• Task goal:
Each line from the one containing "Máscaras Lineales, Paralelas, de" through the end of the data is to be written out exactly, and nothing more.

Stored records:

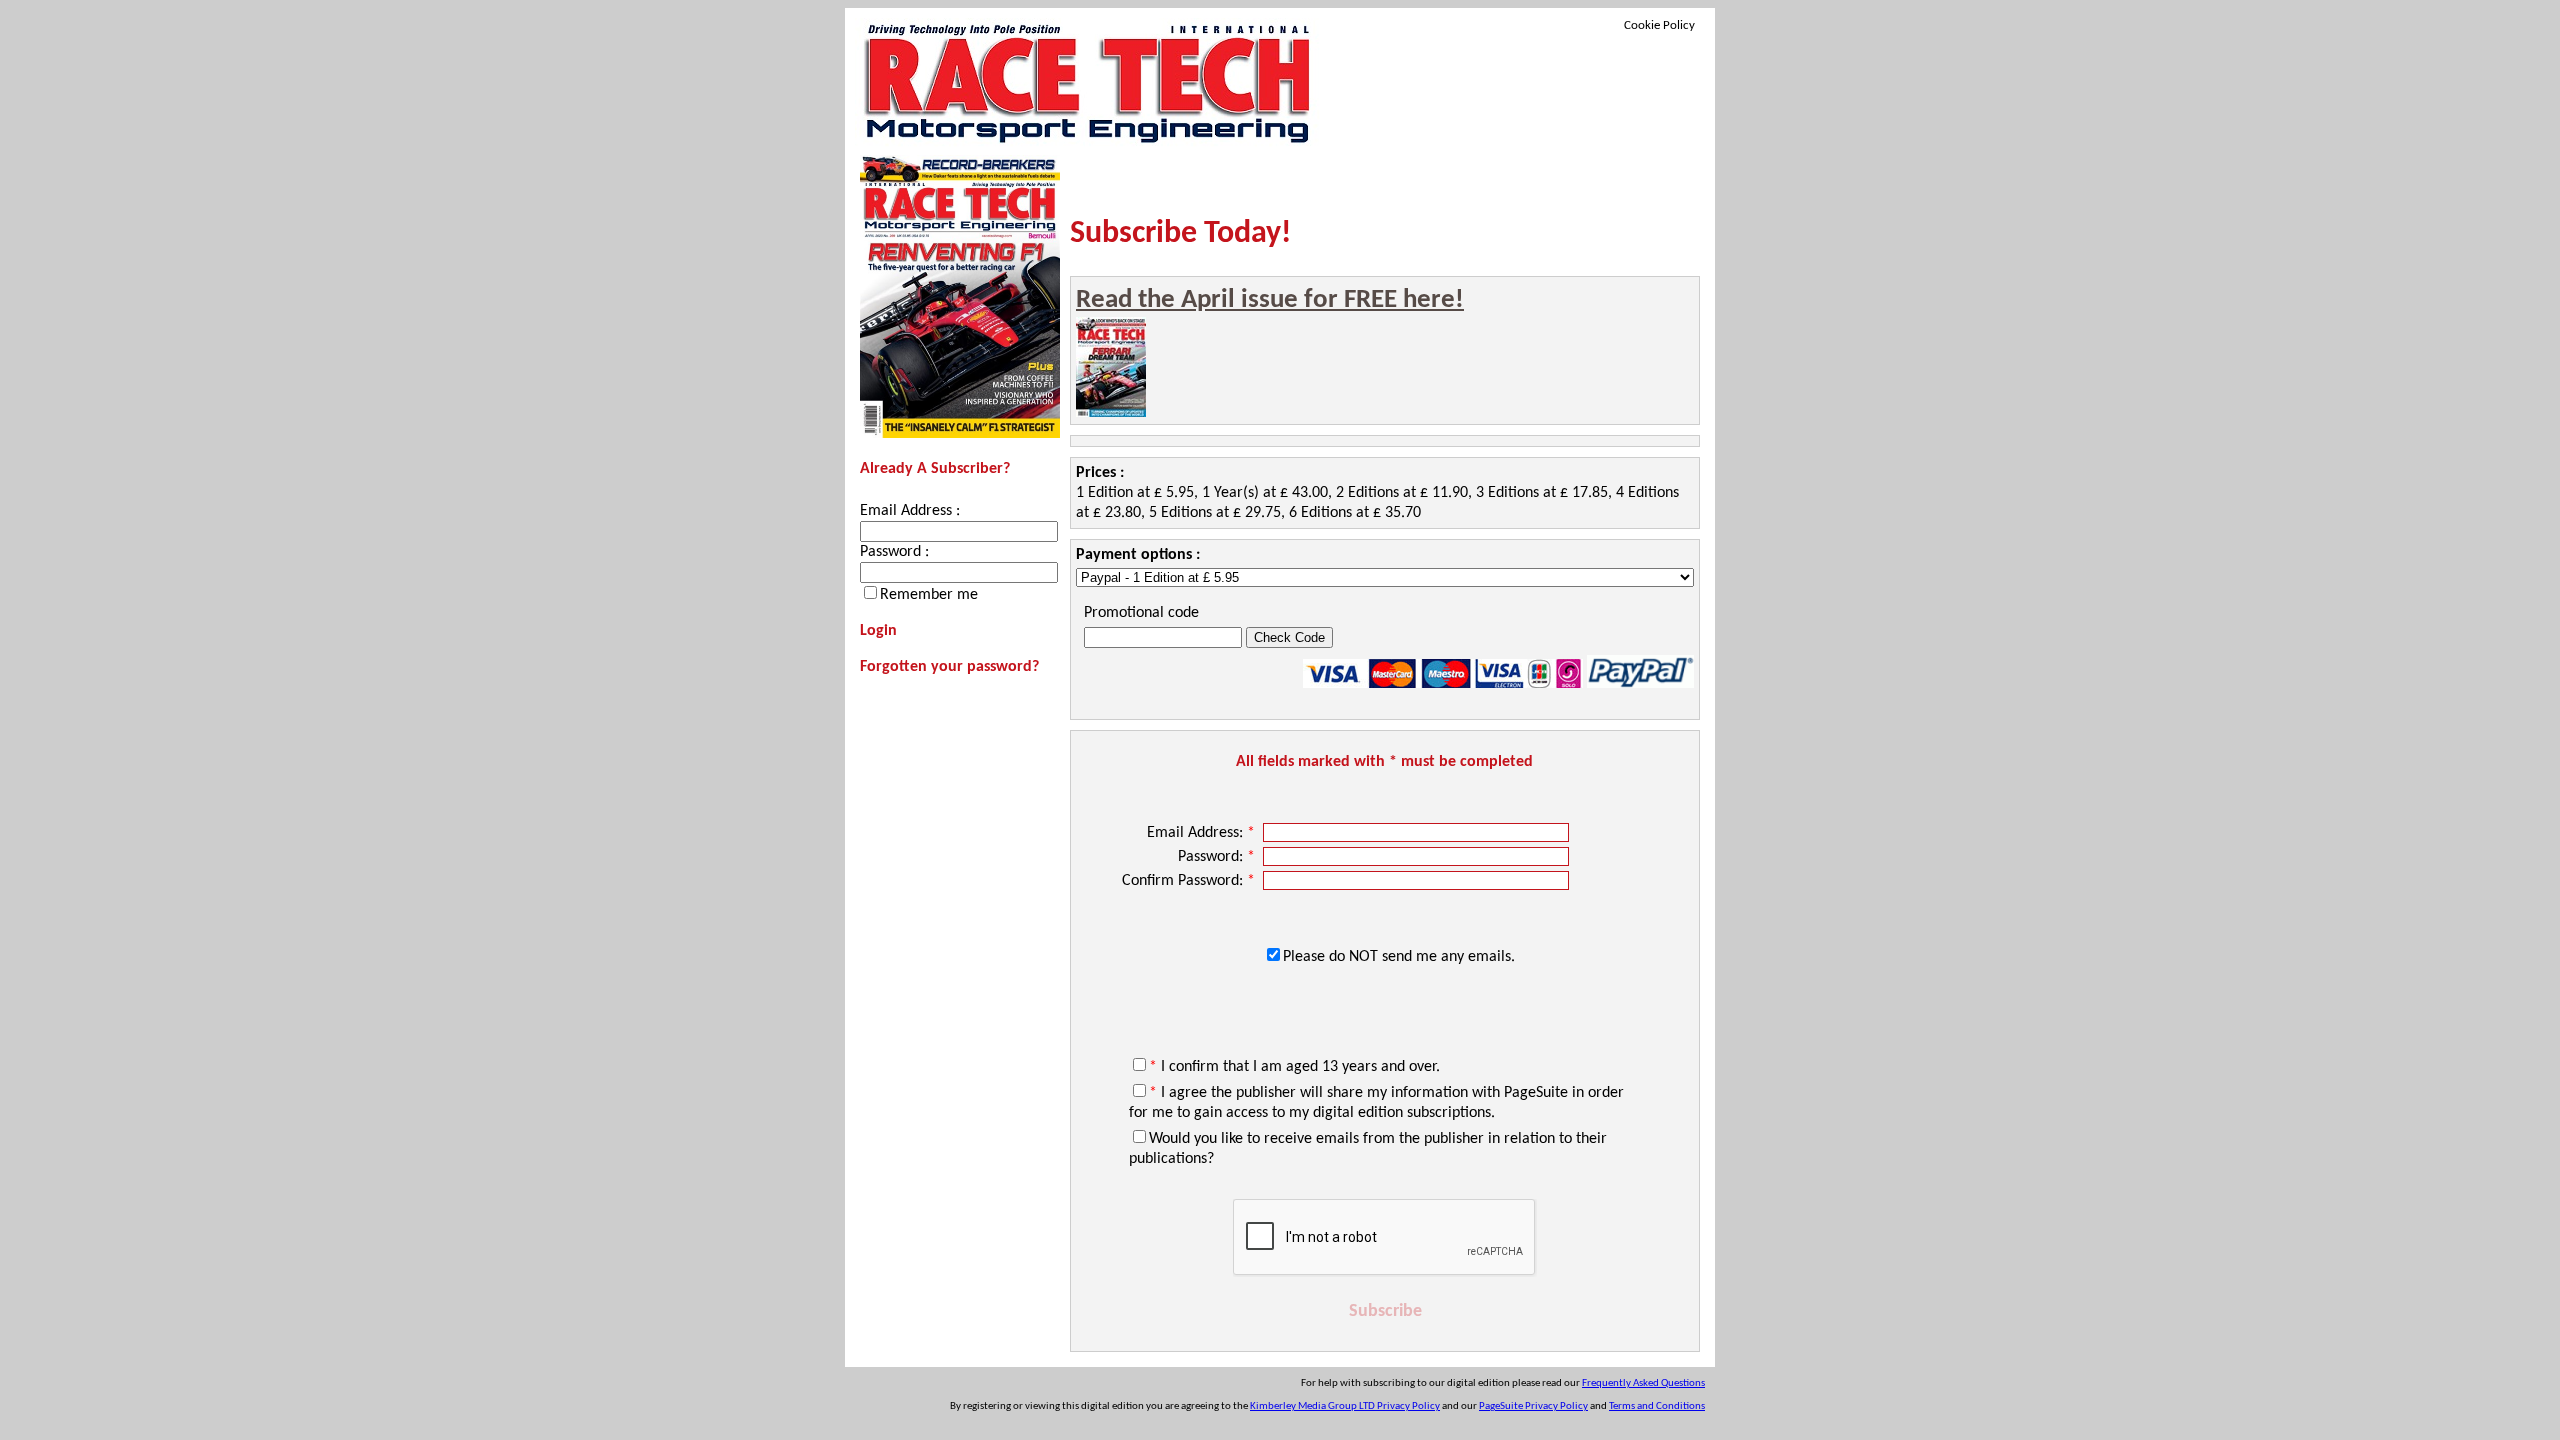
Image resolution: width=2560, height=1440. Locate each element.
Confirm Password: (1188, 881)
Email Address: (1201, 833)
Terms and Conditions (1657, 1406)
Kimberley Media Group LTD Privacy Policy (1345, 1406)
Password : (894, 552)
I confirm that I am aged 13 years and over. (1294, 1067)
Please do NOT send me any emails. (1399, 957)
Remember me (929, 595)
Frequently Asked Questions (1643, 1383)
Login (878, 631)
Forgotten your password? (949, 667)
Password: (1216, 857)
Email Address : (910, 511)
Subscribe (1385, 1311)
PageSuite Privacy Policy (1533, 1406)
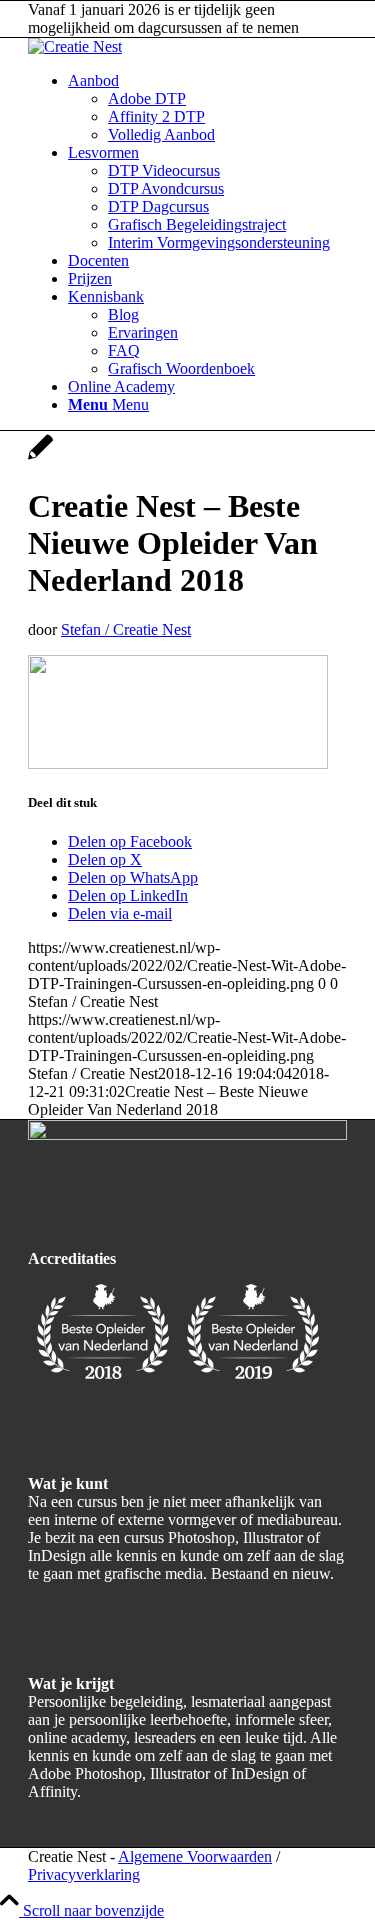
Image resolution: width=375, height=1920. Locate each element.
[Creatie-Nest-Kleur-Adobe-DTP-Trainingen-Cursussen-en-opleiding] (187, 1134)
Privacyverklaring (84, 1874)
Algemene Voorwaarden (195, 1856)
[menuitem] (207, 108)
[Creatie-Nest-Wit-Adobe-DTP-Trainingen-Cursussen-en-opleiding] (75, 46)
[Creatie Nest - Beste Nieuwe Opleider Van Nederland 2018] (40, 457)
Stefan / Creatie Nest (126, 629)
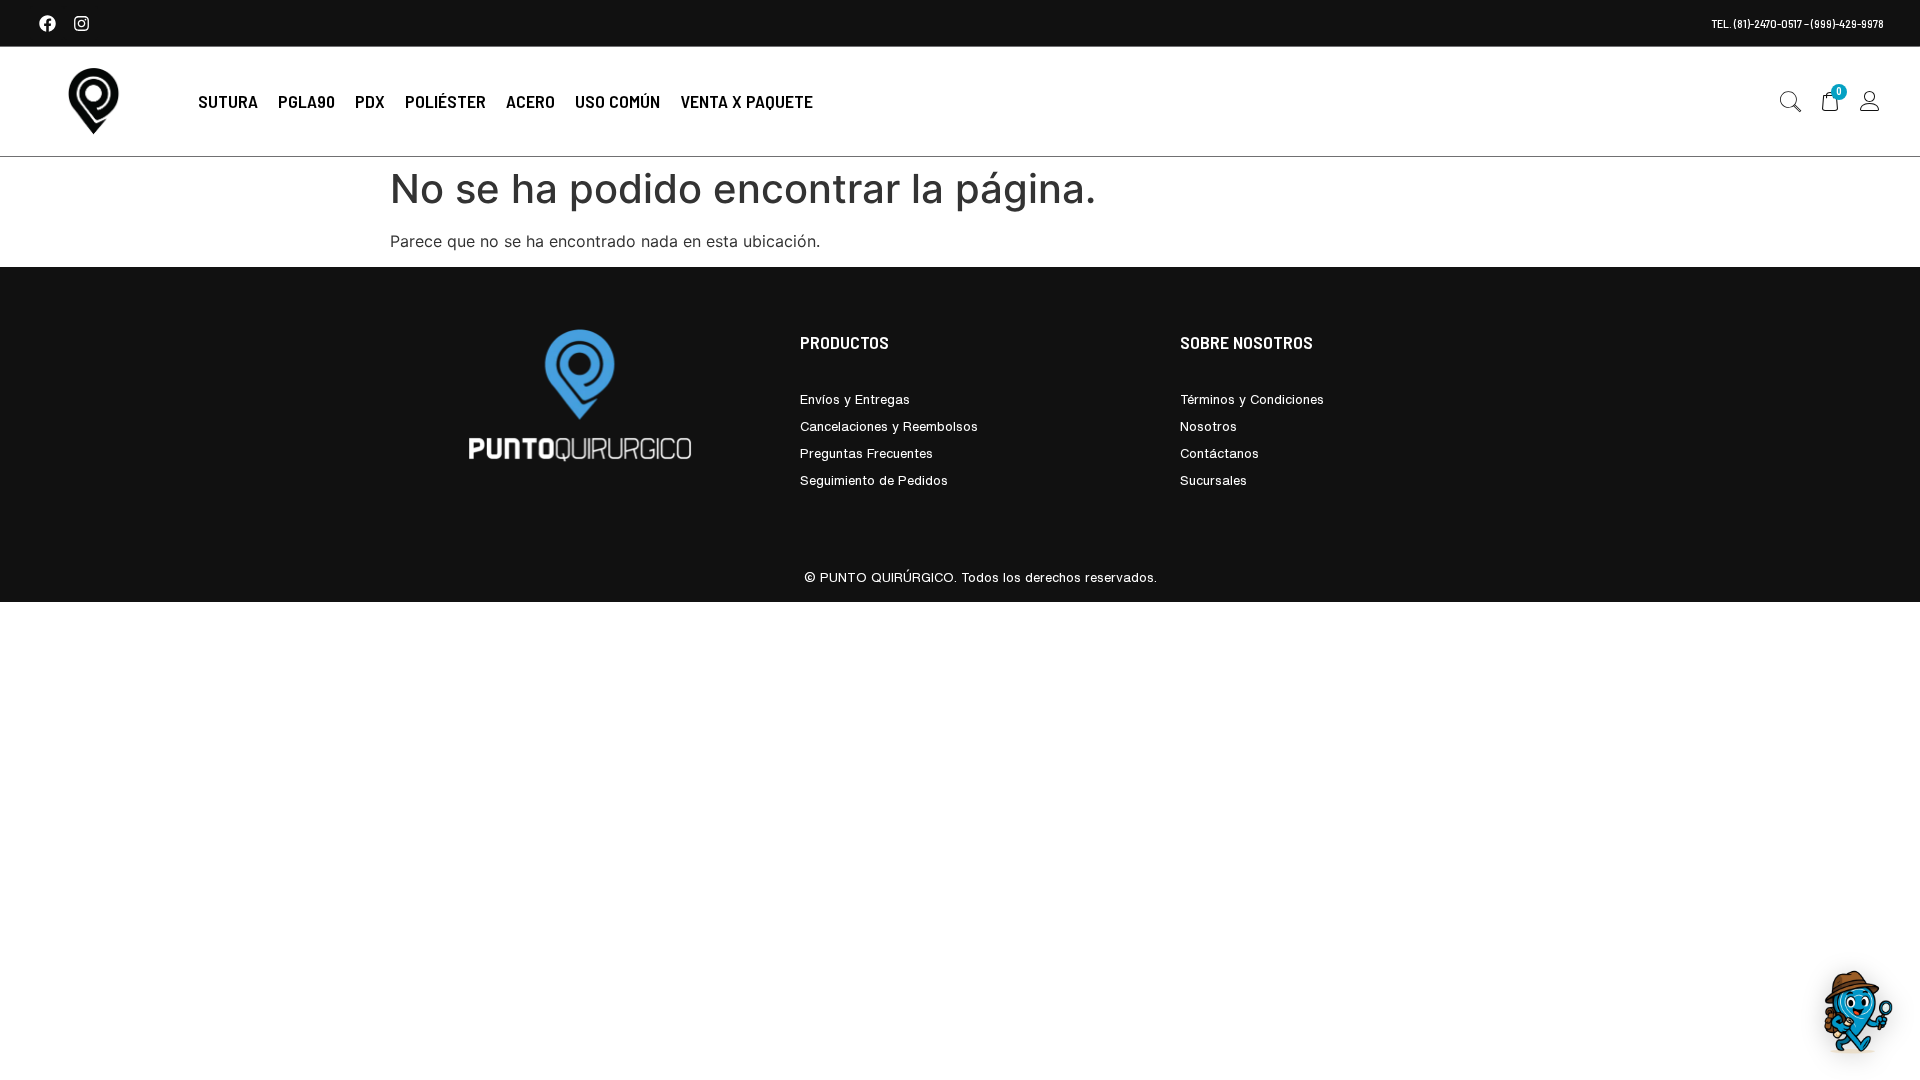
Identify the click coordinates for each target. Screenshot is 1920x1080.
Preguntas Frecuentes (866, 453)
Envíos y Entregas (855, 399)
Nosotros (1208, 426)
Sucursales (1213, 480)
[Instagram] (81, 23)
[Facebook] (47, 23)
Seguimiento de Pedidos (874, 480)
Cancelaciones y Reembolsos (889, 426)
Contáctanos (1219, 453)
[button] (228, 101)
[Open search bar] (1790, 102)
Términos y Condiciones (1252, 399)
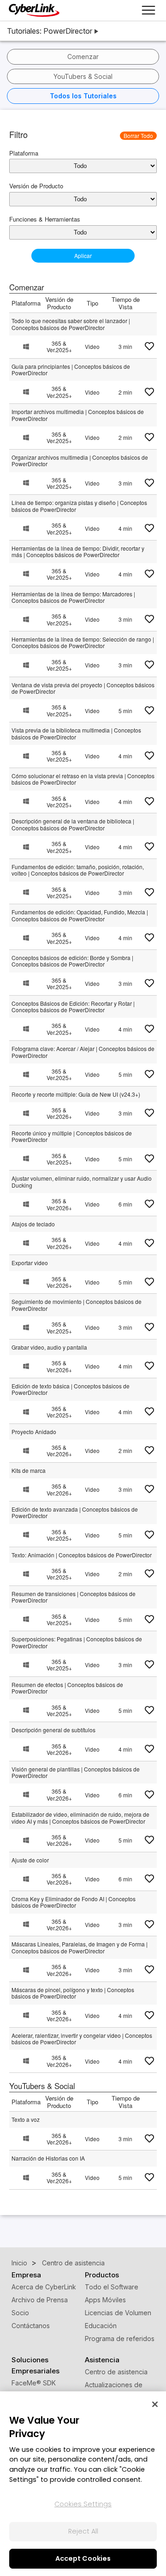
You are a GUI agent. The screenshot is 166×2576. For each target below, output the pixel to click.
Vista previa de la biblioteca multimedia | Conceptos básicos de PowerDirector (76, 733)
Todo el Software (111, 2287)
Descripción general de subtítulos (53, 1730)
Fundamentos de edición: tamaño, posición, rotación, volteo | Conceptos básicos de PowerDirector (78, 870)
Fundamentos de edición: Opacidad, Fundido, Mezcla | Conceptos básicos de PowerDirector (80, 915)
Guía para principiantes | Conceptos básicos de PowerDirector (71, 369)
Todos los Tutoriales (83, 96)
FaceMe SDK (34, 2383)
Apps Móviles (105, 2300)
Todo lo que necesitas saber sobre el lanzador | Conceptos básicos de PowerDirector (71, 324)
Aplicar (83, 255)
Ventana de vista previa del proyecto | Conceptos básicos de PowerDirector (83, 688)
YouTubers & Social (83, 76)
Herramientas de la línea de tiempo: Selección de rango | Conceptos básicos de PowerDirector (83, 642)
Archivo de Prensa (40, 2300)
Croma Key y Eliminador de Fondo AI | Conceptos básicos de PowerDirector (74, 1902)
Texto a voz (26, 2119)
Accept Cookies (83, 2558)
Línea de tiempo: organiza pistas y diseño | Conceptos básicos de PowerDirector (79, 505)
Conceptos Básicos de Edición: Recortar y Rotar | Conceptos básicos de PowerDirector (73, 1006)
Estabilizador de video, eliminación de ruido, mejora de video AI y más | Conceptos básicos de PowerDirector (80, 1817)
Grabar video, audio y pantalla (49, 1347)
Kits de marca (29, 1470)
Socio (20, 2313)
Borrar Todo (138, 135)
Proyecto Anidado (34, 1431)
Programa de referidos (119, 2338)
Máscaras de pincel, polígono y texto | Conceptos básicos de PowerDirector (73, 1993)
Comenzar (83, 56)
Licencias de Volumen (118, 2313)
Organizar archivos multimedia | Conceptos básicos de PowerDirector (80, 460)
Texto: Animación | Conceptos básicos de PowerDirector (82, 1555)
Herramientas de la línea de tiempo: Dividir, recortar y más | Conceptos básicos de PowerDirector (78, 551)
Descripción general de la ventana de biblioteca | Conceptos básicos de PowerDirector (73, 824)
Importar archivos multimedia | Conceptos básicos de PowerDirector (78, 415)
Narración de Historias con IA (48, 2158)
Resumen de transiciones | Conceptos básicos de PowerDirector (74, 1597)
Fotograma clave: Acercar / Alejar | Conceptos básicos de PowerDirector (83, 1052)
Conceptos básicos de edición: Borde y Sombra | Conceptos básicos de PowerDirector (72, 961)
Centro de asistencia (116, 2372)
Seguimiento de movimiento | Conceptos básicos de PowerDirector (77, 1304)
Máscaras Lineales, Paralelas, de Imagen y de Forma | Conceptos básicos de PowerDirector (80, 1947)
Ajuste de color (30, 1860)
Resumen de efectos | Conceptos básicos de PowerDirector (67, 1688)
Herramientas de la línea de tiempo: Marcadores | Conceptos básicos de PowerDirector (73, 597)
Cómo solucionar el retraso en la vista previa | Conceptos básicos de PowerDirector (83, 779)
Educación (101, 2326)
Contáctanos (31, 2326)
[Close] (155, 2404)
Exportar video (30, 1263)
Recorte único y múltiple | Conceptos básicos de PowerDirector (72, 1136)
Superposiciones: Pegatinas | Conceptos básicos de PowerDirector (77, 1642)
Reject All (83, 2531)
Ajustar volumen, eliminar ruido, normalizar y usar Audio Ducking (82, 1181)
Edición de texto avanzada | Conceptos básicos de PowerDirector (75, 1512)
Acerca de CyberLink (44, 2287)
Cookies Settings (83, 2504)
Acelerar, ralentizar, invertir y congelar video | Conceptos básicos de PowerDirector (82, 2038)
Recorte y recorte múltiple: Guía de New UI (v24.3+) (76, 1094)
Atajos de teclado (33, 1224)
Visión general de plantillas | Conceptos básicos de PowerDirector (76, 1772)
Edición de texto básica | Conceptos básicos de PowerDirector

• Solution for this problem:
Máscaras Lineales, Paralelas, de Imagen y de Forma | Conceptos básicos de PowerDirector (80, 1947)
Ajuste de color (30, 1860)
Resumen de efectos | Conceptos básicos de PowerDirector (67, 1688)
Herramientas de la línea de tiempo: Marcadores | Conceptos básicos de PowerDirector (73, 597)
Cómo solucionar el retraso en la vista previa | Conceptos básicos de PowerDirector (83, 779)
Educación (101, 2326)
Contáctanos (31, 2326)
[Close] (155, 2404)
Exportar video (30, 1263)
Recorte único y múltiple | Conceptos básicos de PowerDirector (72, 1136)
Superposiciones: Pegatinas | Conceptos básicos de PowerDirector (77, 1642)
Reject All (83, 2531)
Ajustar volumen, eliminar ruido, normalizar y usar Audio Ducking (82, 1181)
Edición de texto avanzada | Conceptos básicos de PowerDirector (75, 1512)
Acerca de CyberLink (44, 2287)
Cookies Settings (83, 2504)
Acelerar, ralentizar, invertir y congelar video | Conceptos básicos de PowerDirector (82, 2038)
Recorte y recorte múltiple: Guía de New UI (v24.3+) (76, 1094)
Atajos de teclado (33, 1224)
Visión general de plantillas | Conceptos básicos de PowerDirector (76, 1772)
Edición de texto básica | Conceptos básicos de PowerDirector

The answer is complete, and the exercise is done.